The false news they have become a problem ever more predominant, and in recent years a series of technological advances based on artificial intelligence, unfortunately have managed to multiply the seriousness of this threat.
Both these technologies have much potential for good, but that they are being exploited for evil. Images, sound and videos fake, the famous ‘deepfakes’begin to flood the social networks, and the most serious problem we face now is that these are more difficult to detect than we thinkwhile the techniques used do not stop to move forward.
When it is difficult to detect more than 80% of the videos manipulated
In Engadget we speak with Andres Torrubiaco-founder and CEO of Fixr.is, known on Twitter as @antor, where it constantly publishes resources on a topic that you are passionate about: the artificial intelligencethe machine learning and deep learning.
Andres, who has come to contest the most important competitions worldwide on AI with teams pointers from China and the united States, said recently from his account that a few days ago I had completed one of the largest competitions of the world to detect deepfakes: Kaggleand the results leave us a thoughts of concern.
Few days ago ended in @kaggle one of the competitions with the biggest prizes of 1 million $ in total, the problem: the detection of DEEP FAKES (ultrafalsos in Spanish).

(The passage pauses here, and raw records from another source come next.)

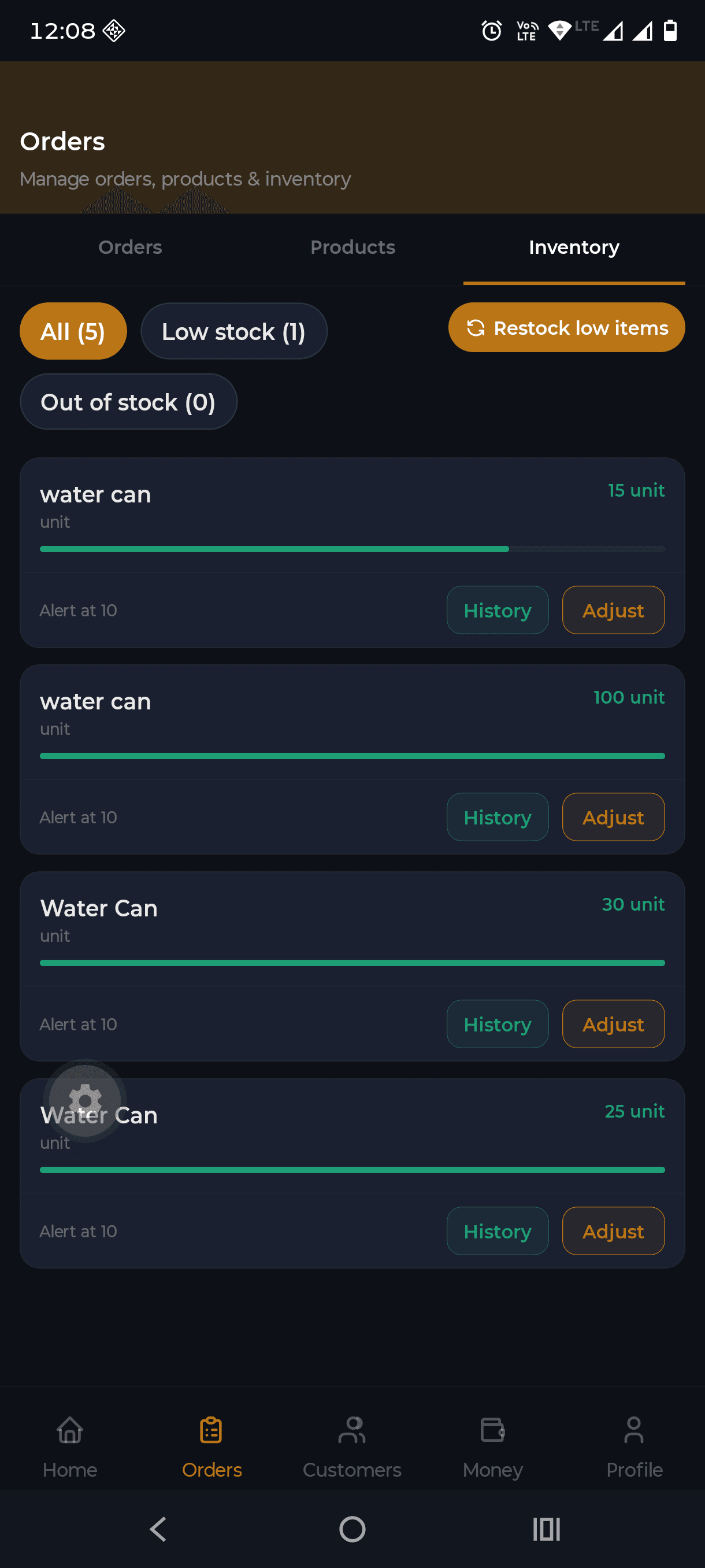Tap the Android home circle button
This screenshot has height=1568, width=705.
352,1529
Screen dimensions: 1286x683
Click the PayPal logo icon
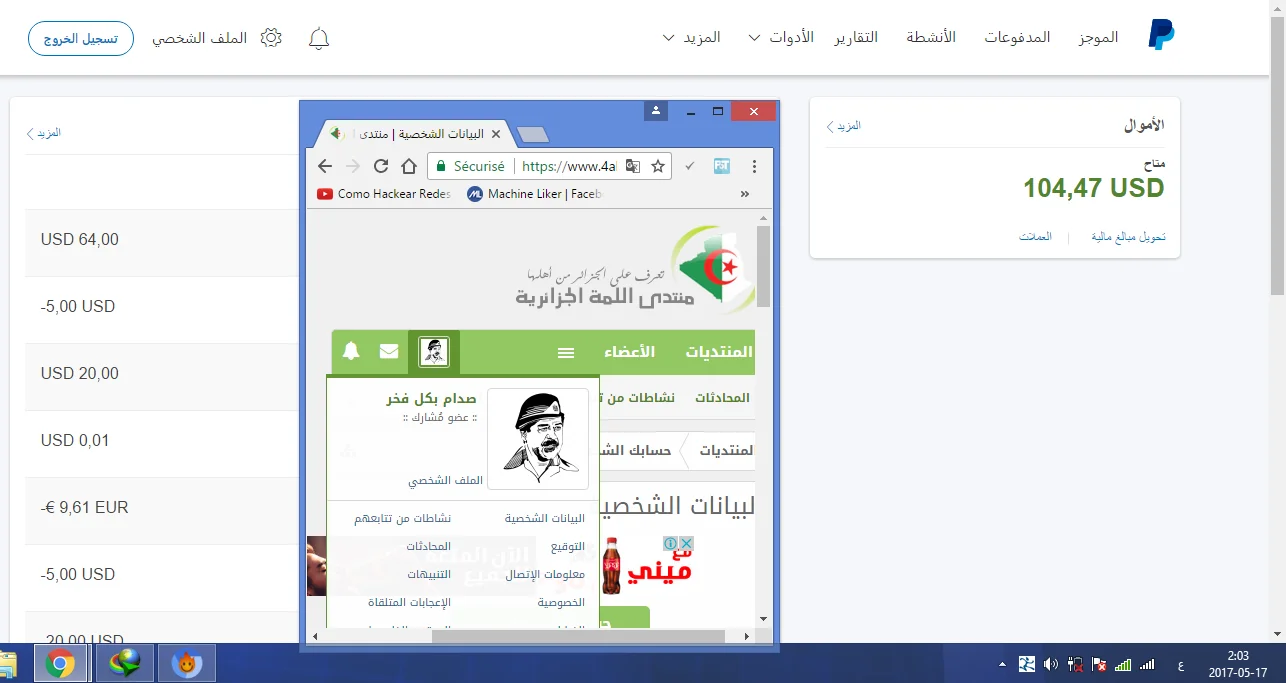1161,37

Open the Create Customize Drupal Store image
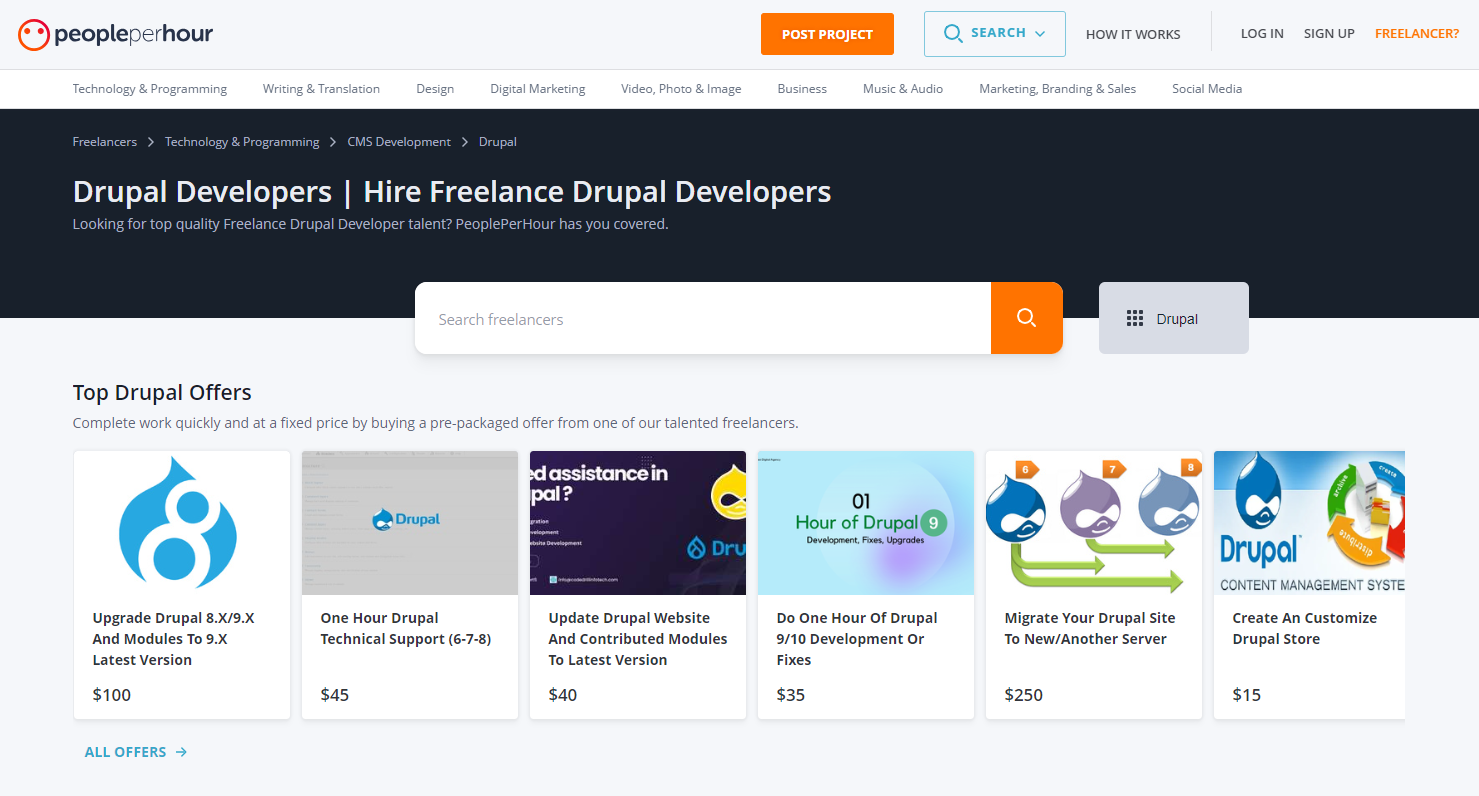[1309, 523]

I tell you my thoughts 👇 pic.twitter.com/kh7JrsUl8Y
— Andres Torrubia (@antor) April 7, 2020
In your thread Andres explains that the best scores of the experts who participated in this competition to detect deepfakes have a hit rate of around 80%that may sound high, but we’re talking about videos are fake, they are virtually impossible to distinguish from a real one for any average person.
This also collides with detection rates of deepfakes in the majority of academic articles publishedhovering around up to 99%. The reason for this: the set of data used.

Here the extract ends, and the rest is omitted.